(MATERIAL FOR THIS TASK Opens)
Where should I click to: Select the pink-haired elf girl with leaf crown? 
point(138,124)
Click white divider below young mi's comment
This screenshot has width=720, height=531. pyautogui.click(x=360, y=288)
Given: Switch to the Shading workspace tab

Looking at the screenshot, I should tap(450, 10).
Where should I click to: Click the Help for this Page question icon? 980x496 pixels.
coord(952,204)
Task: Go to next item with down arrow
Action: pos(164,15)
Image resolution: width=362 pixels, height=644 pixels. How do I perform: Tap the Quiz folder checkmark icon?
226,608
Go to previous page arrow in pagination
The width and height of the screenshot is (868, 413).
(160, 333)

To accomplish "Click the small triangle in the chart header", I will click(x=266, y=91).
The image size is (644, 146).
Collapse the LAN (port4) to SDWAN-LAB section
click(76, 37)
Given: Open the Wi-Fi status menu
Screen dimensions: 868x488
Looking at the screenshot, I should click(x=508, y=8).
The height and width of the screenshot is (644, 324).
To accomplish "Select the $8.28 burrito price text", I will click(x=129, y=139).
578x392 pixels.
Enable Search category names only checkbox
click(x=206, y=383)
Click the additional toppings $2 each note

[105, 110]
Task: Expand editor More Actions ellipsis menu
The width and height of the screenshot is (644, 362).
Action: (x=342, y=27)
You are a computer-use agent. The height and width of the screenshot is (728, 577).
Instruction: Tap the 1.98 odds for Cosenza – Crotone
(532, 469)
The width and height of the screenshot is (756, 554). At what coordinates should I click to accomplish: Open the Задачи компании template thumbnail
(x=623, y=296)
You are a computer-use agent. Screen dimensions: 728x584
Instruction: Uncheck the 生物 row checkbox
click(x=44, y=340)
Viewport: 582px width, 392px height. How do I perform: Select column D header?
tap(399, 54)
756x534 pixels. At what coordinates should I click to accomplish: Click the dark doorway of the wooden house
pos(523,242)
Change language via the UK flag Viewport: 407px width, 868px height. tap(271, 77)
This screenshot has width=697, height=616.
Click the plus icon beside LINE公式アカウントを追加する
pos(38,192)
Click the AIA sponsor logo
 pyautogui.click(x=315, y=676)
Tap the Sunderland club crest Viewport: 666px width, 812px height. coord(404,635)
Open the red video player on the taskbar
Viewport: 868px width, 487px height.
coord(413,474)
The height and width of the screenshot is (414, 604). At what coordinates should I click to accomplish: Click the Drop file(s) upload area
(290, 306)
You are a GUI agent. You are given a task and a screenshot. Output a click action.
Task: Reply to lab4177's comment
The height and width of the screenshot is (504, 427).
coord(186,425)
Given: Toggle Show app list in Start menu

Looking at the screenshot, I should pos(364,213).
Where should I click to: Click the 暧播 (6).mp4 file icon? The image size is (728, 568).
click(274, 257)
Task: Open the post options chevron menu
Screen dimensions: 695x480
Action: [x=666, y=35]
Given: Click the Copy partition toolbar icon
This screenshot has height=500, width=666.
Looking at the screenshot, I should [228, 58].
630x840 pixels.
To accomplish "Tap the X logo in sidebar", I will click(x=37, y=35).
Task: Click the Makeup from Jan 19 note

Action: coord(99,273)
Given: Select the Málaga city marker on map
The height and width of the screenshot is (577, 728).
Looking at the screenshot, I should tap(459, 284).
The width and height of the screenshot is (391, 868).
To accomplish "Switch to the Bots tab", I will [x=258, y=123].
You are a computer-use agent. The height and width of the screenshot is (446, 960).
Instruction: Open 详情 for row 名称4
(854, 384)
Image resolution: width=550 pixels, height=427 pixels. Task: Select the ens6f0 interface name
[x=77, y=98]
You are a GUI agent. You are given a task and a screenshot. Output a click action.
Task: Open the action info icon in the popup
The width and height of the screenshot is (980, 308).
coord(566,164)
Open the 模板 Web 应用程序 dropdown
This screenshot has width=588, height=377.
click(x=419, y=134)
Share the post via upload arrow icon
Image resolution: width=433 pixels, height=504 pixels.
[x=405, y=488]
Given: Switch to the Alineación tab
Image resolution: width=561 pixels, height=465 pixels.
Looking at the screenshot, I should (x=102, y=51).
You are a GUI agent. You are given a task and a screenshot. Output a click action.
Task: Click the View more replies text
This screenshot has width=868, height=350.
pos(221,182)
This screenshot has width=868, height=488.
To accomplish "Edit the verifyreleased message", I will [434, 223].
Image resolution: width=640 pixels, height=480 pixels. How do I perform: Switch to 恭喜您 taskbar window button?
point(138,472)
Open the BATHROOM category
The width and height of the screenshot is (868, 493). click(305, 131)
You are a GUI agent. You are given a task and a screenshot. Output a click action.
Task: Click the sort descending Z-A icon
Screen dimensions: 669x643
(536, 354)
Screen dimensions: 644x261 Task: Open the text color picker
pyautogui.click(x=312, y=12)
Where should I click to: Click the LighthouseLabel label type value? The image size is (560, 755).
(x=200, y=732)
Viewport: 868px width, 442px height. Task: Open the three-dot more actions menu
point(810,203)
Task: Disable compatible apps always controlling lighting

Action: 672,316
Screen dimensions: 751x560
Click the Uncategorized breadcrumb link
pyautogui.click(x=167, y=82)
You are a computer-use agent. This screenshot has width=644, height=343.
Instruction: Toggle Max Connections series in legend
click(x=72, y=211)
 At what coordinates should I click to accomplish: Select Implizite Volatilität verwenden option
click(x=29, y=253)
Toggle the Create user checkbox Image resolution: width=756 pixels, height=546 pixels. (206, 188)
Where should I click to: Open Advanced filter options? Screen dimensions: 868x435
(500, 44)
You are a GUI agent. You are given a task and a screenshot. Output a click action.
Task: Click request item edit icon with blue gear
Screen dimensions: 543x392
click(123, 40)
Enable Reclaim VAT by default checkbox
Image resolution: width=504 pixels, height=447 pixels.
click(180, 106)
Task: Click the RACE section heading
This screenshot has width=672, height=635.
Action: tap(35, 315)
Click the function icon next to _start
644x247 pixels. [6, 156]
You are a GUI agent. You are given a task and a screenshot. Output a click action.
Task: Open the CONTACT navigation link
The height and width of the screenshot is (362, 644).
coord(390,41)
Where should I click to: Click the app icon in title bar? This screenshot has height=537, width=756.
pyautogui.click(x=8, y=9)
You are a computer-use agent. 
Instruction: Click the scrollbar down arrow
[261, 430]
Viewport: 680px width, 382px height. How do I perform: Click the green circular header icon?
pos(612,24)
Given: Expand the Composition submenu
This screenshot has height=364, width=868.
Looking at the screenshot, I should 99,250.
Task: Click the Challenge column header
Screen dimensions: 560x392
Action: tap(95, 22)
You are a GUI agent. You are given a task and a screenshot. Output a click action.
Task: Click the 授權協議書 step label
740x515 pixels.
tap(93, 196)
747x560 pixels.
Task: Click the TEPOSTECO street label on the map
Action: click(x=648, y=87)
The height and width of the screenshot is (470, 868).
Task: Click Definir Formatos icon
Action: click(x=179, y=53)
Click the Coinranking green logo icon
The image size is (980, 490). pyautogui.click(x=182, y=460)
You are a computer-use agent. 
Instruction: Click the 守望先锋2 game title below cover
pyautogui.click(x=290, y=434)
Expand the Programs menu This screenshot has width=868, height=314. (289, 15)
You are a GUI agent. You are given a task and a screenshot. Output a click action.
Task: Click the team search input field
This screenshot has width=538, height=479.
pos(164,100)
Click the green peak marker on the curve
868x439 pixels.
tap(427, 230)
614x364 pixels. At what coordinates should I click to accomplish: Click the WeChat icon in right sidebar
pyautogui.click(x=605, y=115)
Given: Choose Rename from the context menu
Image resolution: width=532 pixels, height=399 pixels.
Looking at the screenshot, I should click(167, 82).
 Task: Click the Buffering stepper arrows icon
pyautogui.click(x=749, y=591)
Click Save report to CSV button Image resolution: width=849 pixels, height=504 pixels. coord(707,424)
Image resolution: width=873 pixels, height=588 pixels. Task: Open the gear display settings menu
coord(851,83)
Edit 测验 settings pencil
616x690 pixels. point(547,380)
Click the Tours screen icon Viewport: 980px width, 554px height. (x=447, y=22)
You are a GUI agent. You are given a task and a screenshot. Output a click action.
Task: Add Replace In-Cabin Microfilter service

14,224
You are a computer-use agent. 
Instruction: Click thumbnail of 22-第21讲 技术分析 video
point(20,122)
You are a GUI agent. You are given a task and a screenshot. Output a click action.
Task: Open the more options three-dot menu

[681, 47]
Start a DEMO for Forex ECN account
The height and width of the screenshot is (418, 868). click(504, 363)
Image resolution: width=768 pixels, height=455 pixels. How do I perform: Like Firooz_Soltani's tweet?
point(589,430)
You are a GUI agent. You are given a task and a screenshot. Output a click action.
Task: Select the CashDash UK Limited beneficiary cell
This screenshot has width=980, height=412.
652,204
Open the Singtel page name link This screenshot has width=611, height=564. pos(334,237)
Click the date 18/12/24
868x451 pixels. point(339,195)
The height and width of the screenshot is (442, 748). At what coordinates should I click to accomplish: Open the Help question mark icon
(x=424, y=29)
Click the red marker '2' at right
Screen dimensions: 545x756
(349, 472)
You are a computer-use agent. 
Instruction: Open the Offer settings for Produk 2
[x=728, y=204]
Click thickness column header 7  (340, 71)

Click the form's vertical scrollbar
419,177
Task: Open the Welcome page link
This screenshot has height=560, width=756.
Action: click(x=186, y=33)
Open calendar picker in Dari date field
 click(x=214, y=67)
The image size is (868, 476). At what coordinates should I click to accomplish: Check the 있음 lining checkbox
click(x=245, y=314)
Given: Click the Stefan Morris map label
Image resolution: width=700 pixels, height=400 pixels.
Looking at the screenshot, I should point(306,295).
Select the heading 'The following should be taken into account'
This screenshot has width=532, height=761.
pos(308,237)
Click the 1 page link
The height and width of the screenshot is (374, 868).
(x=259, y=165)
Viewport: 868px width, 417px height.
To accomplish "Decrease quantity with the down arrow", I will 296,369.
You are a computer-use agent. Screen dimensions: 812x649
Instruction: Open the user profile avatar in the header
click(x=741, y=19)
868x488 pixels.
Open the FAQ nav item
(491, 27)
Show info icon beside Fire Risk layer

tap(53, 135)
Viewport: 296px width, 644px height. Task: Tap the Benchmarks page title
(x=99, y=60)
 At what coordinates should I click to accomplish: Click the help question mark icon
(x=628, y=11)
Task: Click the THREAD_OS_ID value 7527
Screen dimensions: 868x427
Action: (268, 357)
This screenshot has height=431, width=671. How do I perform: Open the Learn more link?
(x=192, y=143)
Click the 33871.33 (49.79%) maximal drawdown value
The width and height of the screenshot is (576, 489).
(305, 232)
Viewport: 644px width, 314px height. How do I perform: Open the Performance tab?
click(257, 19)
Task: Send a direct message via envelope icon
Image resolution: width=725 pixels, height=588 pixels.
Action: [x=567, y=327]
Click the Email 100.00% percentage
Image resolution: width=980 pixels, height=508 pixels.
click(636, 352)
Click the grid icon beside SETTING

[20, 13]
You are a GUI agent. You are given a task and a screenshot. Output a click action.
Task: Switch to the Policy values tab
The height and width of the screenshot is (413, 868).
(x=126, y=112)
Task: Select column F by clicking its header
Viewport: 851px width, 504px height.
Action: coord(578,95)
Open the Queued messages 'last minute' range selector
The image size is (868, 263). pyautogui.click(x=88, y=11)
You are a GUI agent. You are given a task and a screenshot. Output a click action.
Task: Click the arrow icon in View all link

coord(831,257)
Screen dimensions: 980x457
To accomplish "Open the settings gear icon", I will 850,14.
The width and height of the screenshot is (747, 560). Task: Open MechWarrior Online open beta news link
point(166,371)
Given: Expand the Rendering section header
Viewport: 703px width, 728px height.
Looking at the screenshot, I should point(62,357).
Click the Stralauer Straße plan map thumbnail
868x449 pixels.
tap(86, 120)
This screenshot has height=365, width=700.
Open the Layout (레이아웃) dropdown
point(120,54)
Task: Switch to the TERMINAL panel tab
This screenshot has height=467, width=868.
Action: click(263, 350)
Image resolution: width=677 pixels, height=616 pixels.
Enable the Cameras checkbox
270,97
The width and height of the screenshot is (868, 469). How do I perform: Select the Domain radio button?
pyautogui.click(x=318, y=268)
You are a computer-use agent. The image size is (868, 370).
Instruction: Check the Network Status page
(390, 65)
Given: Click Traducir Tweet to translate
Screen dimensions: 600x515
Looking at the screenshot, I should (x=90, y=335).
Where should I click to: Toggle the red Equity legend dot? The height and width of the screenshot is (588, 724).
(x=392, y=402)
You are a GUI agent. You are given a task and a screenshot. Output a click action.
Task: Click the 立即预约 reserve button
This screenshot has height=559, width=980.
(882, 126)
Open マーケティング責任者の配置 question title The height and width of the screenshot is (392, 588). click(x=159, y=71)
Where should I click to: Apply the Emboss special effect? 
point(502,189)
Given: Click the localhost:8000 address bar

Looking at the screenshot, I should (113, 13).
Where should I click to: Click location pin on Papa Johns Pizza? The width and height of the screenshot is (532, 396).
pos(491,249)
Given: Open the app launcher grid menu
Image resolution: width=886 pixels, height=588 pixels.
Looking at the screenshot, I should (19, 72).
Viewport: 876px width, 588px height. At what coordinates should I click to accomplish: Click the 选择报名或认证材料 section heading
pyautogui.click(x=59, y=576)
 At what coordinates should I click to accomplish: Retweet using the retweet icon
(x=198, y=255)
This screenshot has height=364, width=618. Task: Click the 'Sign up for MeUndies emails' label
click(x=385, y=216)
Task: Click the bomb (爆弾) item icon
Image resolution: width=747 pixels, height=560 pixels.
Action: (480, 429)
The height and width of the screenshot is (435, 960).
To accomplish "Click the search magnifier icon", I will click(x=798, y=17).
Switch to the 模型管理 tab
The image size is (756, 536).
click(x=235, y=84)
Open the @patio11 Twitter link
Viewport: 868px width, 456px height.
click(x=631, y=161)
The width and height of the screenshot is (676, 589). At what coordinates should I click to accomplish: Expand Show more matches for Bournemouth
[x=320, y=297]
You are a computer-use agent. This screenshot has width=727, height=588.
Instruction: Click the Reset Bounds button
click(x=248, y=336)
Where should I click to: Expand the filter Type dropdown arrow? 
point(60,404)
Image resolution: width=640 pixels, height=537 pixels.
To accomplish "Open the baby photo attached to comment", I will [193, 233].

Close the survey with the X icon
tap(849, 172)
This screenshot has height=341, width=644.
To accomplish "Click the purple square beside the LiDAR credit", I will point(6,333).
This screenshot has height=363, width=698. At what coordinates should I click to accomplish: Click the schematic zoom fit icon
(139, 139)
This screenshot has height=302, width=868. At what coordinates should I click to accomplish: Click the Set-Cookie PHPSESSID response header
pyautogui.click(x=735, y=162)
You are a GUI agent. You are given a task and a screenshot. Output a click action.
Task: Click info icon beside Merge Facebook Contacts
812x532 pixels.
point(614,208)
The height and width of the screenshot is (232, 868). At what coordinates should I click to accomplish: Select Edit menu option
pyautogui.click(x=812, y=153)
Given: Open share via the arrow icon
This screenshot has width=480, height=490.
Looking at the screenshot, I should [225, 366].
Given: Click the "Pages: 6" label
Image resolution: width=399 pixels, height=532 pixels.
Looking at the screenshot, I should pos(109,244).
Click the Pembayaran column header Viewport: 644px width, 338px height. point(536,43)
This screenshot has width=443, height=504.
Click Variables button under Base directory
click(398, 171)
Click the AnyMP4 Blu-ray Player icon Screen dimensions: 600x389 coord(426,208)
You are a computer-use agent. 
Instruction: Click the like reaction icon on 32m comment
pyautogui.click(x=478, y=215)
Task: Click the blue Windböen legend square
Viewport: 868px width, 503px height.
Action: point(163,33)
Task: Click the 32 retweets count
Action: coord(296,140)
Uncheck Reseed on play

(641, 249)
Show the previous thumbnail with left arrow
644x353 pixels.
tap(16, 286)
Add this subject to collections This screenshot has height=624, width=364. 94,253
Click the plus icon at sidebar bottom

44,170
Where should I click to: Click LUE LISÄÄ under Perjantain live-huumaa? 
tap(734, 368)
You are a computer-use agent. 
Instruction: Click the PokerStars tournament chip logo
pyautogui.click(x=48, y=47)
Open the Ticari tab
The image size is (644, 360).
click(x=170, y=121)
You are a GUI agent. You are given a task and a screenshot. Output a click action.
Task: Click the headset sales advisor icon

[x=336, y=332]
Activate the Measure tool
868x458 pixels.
(MATERIAL FOR THIS TASK Closes)
- EXERCISE DIRECTIONS: Go through the lines above and count those with "blue"; report only the number.

- EXERCISE ANSWER: 2